Tonight’s post will be a mix of things, feelings and thoughts from yesterday’s biopsy.
Yesterday’s was my biopsy. Since December, one of the numbers that measure my liver function was higher than normal. What should be in its 40s, it was hovering at 100. At first, the transplant doc suspected it was an infection from a virus. Last week, after seeing that the numbers hadn’t gone down, they decided to do an ultrasound last Thurs and a biopsy yesterday.
Usually, they had to make an appointment for me for the biopsy. By a mix of events, yesterday’s appointment was intended for someone else. That person could not make it so I slide right in.

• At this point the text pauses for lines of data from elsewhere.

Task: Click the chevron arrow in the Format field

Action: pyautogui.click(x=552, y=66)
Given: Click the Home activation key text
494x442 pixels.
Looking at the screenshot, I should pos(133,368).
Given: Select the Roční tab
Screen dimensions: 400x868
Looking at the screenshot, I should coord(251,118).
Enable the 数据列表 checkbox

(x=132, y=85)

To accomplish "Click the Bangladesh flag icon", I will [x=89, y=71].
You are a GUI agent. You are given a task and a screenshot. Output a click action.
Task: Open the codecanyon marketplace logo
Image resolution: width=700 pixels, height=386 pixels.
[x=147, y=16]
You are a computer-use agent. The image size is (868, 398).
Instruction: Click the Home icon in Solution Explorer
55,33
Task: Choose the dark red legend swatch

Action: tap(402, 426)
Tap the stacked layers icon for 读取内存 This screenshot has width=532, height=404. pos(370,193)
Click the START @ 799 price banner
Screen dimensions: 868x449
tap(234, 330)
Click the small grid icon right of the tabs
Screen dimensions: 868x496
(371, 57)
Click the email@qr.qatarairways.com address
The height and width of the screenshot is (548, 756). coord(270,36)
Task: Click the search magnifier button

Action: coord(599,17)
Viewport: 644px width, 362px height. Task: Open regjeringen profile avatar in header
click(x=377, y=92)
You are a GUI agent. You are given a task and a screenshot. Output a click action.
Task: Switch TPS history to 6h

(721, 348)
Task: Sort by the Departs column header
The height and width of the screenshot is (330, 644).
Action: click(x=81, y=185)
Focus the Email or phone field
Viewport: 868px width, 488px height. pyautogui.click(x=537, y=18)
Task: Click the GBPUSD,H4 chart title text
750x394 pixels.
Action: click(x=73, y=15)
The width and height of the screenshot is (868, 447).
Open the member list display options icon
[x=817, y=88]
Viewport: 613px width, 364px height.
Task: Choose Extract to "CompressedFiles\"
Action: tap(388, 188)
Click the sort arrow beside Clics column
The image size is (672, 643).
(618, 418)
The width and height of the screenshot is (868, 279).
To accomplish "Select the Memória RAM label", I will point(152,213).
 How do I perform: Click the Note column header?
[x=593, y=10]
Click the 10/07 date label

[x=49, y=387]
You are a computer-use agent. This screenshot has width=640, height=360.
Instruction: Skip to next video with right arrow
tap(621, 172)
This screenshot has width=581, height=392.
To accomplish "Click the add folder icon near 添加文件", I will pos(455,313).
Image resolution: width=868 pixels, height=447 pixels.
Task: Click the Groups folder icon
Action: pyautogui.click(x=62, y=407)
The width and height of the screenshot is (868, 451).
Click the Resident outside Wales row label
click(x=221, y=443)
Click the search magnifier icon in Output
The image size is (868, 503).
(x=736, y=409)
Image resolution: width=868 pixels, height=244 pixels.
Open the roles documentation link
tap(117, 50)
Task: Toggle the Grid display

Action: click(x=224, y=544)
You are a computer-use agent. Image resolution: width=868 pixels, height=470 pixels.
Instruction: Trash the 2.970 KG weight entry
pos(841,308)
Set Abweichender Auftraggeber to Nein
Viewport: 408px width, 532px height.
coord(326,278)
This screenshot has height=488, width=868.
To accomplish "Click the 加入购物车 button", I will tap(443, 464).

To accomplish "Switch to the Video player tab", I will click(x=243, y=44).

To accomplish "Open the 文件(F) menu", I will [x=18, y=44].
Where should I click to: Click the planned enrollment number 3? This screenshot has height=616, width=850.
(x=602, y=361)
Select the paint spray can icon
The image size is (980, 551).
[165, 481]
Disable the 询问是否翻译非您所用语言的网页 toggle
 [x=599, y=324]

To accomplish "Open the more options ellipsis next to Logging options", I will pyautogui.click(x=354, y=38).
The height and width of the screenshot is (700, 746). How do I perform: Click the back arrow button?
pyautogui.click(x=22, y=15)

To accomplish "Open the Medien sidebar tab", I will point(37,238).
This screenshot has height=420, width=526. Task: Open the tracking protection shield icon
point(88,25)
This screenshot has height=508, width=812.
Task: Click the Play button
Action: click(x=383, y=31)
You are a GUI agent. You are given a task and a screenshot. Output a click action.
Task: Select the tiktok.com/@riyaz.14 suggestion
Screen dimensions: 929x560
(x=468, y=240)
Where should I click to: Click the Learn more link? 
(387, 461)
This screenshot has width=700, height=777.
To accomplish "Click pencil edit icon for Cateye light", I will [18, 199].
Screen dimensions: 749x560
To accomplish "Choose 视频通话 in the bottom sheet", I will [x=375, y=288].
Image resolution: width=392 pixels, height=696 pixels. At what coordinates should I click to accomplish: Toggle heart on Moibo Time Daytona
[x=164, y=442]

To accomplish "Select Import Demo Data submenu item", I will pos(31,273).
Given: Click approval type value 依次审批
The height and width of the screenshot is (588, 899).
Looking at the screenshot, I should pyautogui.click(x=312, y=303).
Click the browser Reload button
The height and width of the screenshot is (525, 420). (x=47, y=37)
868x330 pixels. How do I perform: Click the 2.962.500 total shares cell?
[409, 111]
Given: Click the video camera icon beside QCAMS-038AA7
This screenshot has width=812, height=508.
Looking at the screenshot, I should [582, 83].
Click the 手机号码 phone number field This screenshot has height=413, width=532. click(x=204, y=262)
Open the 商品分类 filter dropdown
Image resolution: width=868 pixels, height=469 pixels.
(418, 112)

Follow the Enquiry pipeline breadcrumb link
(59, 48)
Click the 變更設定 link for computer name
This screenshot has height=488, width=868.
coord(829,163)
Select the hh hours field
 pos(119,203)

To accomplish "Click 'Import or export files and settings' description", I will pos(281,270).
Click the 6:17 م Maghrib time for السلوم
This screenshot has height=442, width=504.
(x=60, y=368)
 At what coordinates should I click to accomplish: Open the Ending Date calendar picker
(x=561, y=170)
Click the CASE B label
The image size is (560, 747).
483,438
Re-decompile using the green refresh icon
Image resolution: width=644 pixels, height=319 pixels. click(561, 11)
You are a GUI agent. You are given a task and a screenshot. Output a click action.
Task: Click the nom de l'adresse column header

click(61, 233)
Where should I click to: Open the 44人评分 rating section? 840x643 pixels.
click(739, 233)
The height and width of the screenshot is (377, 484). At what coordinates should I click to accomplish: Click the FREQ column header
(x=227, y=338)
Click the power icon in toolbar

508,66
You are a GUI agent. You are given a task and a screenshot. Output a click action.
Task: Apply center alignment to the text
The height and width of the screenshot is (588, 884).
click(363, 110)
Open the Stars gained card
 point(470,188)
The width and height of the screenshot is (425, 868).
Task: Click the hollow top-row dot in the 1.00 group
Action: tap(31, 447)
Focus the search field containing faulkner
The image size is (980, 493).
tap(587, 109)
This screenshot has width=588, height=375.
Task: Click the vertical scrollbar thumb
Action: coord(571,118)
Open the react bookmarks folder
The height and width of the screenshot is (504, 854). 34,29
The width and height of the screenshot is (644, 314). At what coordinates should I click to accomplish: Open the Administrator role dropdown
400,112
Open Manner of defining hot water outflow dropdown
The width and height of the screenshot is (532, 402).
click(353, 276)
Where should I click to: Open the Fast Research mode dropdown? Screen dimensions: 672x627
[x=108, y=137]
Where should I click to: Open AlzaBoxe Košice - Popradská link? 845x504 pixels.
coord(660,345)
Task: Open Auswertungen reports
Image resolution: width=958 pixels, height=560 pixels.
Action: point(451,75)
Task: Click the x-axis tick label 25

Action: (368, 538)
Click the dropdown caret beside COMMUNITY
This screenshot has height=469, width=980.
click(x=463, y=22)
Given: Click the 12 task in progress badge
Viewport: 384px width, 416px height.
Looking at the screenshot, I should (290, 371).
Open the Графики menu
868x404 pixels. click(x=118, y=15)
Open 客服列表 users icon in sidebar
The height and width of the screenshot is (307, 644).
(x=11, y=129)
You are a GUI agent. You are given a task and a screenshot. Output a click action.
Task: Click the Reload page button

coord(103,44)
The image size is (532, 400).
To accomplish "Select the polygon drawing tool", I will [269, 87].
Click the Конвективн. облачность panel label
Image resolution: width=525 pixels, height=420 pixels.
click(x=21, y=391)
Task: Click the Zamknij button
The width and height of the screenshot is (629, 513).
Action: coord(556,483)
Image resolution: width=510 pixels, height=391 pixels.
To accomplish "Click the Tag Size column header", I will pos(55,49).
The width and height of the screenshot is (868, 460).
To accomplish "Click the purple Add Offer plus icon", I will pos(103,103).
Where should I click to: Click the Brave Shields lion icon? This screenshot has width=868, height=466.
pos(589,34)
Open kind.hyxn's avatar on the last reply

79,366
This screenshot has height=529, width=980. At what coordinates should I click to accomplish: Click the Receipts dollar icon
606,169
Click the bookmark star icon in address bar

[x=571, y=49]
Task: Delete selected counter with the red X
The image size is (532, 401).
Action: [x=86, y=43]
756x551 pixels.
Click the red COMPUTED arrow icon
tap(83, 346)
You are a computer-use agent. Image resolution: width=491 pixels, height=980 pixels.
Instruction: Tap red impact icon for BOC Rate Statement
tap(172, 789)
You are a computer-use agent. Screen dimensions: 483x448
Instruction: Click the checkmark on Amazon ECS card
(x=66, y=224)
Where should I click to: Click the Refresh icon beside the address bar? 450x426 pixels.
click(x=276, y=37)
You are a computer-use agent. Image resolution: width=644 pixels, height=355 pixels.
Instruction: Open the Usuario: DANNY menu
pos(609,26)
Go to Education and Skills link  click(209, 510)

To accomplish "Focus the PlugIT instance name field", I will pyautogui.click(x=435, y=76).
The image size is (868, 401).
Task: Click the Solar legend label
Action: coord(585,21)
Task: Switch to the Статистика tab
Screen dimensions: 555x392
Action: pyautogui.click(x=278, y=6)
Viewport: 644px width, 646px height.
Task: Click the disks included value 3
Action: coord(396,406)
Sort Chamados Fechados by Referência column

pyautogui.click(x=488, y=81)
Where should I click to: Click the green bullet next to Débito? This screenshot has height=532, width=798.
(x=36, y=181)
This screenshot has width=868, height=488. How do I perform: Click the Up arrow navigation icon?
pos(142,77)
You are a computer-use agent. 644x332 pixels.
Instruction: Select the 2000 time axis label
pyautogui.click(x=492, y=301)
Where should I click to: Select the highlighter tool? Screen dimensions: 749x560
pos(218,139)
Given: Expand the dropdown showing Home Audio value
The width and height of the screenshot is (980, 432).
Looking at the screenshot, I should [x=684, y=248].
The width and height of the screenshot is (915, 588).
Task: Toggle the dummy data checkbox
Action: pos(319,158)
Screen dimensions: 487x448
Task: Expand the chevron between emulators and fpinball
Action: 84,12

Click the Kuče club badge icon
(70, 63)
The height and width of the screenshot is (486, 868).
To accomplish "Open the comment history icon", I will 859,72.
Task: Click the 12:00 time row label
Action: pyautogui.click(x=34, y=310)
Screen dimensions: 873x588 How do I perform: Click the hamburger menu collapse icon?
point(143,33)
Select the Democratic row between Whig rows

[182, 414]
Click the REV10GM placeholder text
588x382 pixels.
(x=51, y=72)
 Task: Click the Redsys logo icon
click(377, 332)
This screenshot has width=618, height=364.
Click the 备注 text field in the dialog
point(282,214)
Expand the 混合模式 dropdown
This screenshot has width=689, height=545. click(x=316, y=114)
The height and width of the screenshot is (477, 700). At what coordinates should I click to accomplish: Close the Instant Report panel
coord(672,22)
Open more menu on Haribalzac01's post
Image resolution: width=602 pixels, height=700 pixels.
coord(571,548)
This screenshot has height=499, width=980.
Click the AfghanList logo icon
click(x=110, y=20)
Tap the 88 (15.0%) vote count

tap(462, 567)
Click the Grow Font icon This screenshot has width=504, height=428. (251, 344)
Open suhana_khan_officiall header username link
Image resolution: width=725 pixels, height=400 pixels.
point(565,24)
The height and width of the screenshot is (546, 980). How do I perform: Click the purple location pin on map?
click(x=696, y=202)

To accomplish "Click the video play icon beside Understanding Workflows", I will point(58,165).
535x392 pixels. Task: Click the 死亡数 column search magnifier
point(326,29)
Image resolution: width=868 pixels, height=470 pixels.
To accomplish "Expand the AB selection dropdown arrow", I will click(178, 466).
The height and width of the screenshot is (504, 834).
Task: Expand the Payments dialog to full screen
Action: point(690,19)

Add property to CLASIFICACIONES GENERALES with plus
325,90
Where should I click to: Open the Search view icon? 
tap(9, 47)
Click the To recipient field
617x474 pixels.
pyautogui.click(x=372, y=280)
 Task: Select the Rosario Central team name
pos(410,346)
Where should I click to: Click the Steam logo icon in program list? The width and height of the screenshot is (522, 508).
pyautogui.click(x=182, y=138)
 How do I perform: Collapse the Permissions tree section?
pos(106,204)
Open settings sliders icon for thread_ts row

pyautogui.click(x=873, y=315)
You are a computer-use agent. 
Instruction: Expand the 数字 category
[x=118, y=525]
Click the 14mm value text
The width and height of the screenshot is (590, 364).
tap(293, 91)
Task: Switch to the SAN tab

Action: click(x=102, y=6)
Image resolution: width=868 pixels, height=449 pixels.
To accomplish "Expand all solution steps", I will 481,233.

The last time I had a biopsy was 20 years ago before my transplant. This biopsy almost a symbol of what I thought I was healed. What would they find? What if I had complication from the biopsy? How would this affect my health afterwards? Lots and lots of questions and uncertainty popped up in my head.
Plus, all the schedule planned for this week was put on hold. I had to take two days off work. Projects meant to be on priority became second thoughts. Perhaps this is a way for God to grab my attention. To be still and seek Him first.
Sunday’s night was one of the quieter moments. It was mother’s day and we had a family dinner at home. I quickly finish the meal and headed to my computer. The biopsy was schedule for 7:50 am at downtown Toronto. This meant that I needed to leave home early to get there on time.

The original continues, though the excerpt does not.